Un segundo modelo fue el modelo de mercado (o neoliberal). Proponía dejar que el mercado se encargara de generar riqueza, que sería distribuida por efecto del goteo: si se crea mucha bonanza, esta automáticamente va a mojar a todos, a algunos más quizás, pero a todos al fin. ¿Qué sucedió? Desde la caída menemista o gonista, por mencionar un par de ejemplos, es evidente que este modelo no logró su cometido. Como lo demuestra el trabajo de David Harvey, La historia del neoliberalismo, la desigualdad en el mundo se acentuó y los ricos se hicieron muy ricos. No podía seguir como el paradigma a copiarse.

Un tercer modelo fue el modelo socialdemócrata promovido tras la Segunda Guerra Mundial. Se buscó construir un Estado Benefactor que juntara armoniosamente los afanes capitalistas del mercado con la justicia social. Demostró ser insostenible a lo largo y ancho del planeta, con la excepción escandinava que se mantiene en pie (no sim problemas). Brasil aspiró a este modelo con un Lula que fungía de justiciero social tanto como de promotor del capital privado (y transnacional). Parecía que todo marchaba bien y que el modelo podía ser imitado. Era el sueño hecho realidad y podíamos estar felices. No lo fue. El Lava Jato puso en evidencia la fragilidad de este matrimonio.

¿Qué queda en este siglo XXI? Tres modelos. El primero es el “modelo chino” que tiene que ver con la presencia omnímoda del Estado asociado al capital empresarial, que inhibe cualquier atisbo de democracia. Ese es el modelo que caracteriza a Vietnam o a Singapur, y al que aspira Cuba (y con seguridad nuestros jacobinos locales) y que bien puede ser bautizado como de capitalismo estatal autoritario. A decir del filósofo Zizek, no es buena cosa que exista China y que banderee ese modelo que se pasa por el forro los derechos humanos. Es un modelo que tienta. Claro que sí.

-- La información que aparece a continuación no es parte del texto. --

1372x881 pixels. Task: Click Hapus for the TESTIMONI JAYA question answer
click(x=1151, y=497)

Un segundo modelo es el modelo populista. ¿Cuál es este? Pues aquel que frente a la desazón ciudadana (una desazón mundial que pone contra la pared a la democracia) propone lo que sea que quiera oír la gente. No es pues propiamente un modelo. Es un estilo. Y es un estilo que promueve líderes mesiánicos que van a resolver las cosas matando a los delincuentes, encerrando a los gais en catacumbas, cerrando las fronteras a los mugrosos migrantes de toda laya (y si hay que poner muros, pues mejor), no malgastando en estupideces medioambientales o, incluso, recuperando mares como excusa perfecta para despertar patrioterismos exacerbados. ¿En suma? No ofrecen nada que no sea la destrucción del mejor invento de la humanidad: los derechos humanos.

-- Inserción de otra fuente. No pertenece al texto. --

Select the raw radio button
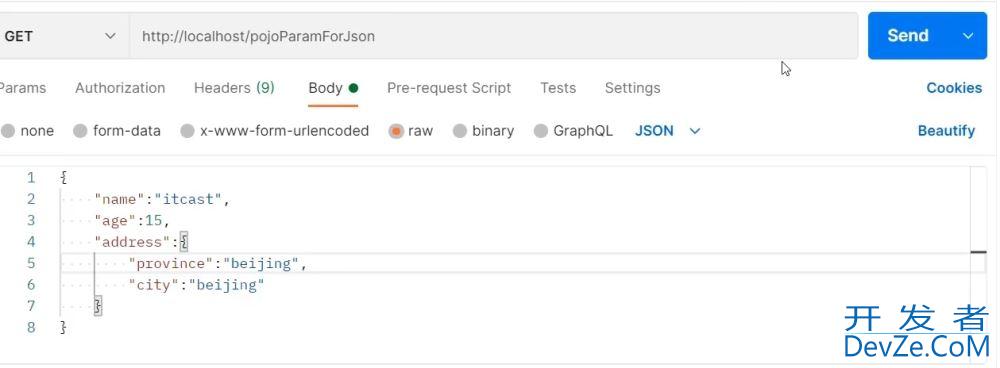Viewport: 1000px width, 368px height. (396, 131)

A eso hemos llegado. Frente al vacío de horizontes solo nos queda creer en dioses terrenales. ¿No es esto un retroceso? No lo dudo. Es el tiempo de los ‘bolsonaros’, sostenidos por enormes porciones humanas cada vez más ‘fascistizadas’ (“que venga, ya está bien que haya tantos maricones sueltos”, “necesitamos mano dura” y un largo etcétera). Es el tiempo de los “populismos autoritarios globales”, a decir de la brillante politóloga Pippa Norris.

Pero dije que hay tres modelos y falta uno. Pues sí, aún queda uno y tiene que ver con la defensa a ultranza de la democracia y el Estado de Derecho. Ese es mi modelo. Y es ese el que debemos reivindicar en esta fecha gloriosa para los bolivianos: el 10 de octubre. Hace 36 años recuperamos esa democracia, que hoy los ‘revolucionarios’ pretenden arrebatarnos. Hay que honrar el 21-F, que no es sino la defensa en este siglo XXI de la democracia y los derechos humanos como pilares de la humanidad.